→ Stated exercise
Put the stretch of data that opens with the line containing "The image size is (1280, 720)." and closes with the line containing "Action: tap(715, 75)" into a numbered list, skipping any blank lines and leaving out the pictures.

→ Data for this exercise
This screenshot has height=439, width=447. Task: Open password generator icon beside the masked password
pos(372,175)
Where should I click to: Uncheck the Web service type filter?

--

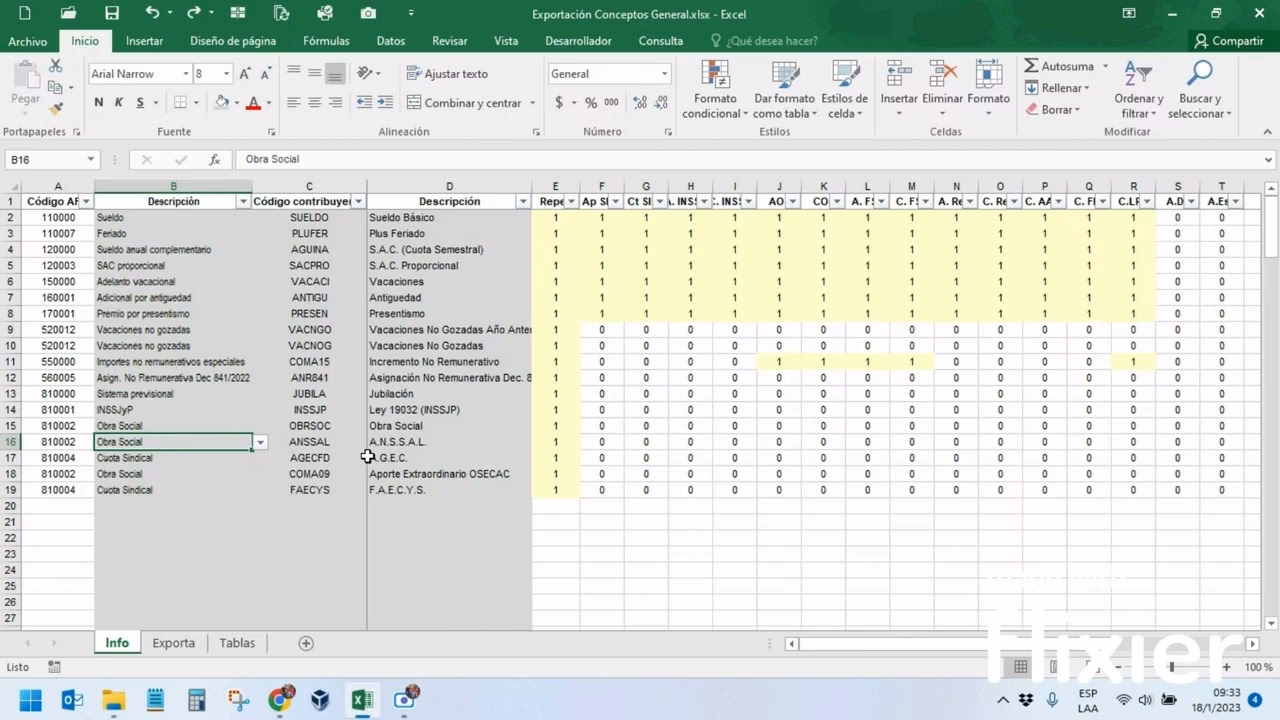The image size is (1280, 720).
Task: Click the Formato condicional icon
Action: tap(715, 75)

→ In response
1. The image size is (1280, 720).
2. Task: Click the Formato condicional icon
3. Action: tap(715, 75)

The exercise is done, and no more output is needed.